Excited to share our paper, “Learning Multi-Agent Coordination via Sheaf-ADMM” to be presented at #ICML2026
Blog: https://pub.sakana.ai/sheaf-admm/
Most AI models process information as one giant, monolithic block. But in nature, intelligence often comes from a group of individuals working together, where each individual only has a limited view of the world.
We built a framework called Sheaf-ADMM to study how this kind of collective problem-solving works. We divide a complex task into smaller overlapping pieces, and assign one agent to each piece.
To solve the global puzzle, the agents negotiate in three simple steps:
1. Local Guesses: Every agent looks at its limited view and proposes a solution.
2. Finding Common Ground: Agents communicate with their direct neighbors to smooth out conflicts. They do not need to agree on everything, but they must agree on the boundaries where their tasks overlap.
3. Remembering Disagreements: If neighbors cannot agree, they keep a memory of that conflict. This memory forces them to try harder to compromise in the next round.
We tested this on problems where no single agent has enough information to succeed alone:
• Multi-Agent Sudoku: Each agent sees only a single row, column, or 3x3 box. The framework achieved a 93% solve rate, while a parameter-matched message-passing baseline scored 11%.
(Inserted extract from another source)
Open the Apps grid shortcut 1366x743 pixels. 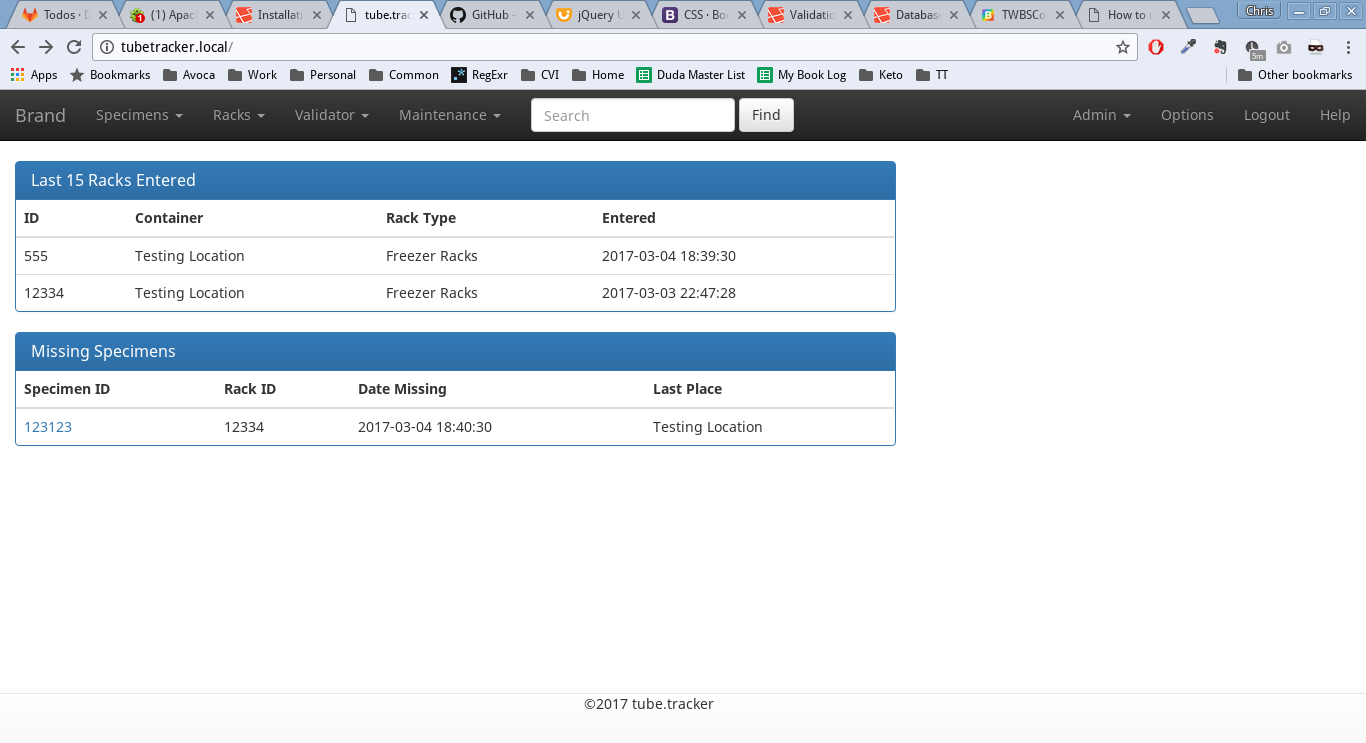[34, 75]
• Image Classification: When we tested canvas-size domain shifts, a standard CNN dropped to 11% accuracy on MNIST, while our method retained 86%.
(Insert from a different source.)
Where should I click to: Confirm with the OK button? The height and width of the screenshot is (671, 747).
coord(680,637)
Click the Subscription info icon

• Maze Pathfinding: Sheaf-ADMM matches a message-passing baseline’s accuracy while agents communicate over a 5-dimensional channel, 8x smaller than that required of the baseline (42).
Traditional message-passing networks hide their reasoning inside opaque hidden states. Our framework makes coordination completely transparent. You can watch exactly how local agents debate, compromise, and eventually reach a global consensus.
Sheaf-ADMM draws inspiration from two fields with long histories in distributed consensus: ADMM from distributed optimization, and sheaves from applied topology. We think these perspectives may offer insights for the distributed, multi-agent AI systems increasingly being built today.